• _DIRECTIONS FOR THIS TASK_
Where does the string "value" appear in the records? Copy every line that contains it.

• _DATA FOR PROCESSING_
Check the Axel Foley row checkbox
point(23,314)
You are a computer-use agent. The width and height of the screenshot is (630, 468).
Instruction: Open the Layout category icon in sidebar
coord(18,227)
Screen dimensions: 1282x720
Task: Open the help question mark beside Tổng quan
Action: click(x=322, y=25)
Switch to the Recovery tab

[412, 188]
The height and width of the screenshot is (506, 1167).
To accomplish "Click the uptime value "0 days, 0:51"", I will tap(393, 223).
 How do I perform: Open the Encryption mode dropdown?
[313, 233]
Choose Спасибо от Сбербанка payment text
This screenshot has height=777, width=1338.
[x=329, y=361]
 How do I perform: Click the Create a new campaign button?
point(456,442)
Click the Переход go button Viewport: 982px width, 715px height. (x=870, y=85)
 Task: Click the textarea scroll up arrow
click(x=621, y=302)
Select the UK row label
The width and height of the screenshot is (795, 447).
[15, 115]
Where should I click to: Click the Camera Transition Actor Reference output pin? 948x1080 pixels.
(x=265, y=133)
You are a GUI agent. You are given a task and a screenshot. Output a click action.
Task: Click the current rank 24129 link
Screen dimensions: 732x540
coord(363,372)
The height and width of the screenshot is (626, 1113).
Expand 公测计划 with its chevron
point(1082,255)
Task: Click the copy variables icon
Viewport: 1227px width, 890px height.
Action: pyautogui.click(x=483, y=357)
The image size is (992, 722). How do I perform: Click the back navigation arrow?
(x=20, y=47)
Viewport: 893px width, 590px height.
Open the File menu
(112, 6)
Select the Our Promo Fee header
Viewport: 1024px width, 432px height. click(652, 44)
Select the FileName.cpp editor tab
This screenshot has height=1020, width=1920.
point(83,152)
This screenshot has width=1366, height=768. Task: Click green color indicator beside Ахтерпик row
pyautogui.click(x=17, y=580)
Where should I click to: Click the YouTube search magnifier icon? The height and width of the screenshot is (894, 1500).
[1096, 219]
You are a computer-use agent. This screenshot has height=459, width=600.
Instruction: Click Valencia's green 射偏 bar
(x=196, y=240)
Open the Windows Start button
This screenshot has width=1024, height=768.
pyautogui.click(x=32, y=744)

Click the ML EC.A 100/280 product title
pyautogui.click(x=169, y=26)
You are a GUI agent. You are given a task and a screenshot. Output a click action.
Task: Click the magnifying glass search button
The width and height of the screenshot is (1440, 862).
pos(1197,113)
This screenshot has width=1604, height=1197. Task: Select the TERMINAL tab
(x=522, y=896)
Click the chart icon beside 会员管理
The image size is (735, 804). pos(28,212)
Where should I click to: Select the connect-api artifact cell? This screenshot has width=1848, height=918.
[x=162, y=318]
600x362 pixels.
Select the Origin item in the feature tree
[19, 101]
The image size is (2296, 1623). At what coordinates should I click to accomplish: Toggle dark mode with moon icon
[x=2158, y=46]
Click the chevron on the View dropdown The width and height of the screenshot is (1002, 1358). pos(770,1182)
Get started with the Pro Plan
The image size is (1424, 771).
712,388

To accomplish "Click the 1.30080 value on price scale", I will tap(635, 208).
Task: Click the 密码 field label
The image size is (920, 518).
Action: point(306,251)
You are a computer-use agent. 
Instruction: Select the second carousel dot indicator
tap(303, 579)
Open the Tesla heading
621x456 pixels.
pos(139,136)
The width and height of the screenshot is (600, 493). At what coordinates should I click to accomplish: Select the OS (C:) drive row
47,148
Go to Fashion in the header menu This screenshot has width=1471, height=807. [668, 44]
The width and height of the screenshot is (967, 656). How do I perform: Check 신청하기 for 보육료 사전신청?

• _SOLUTION TO THE PROBLEM_
To accomplish "Click the uptime value "0 days, 0:51"", I will tap(393, 223).
To accomplish "Click the 1.30080 value on price scale", I will tap(635, 208).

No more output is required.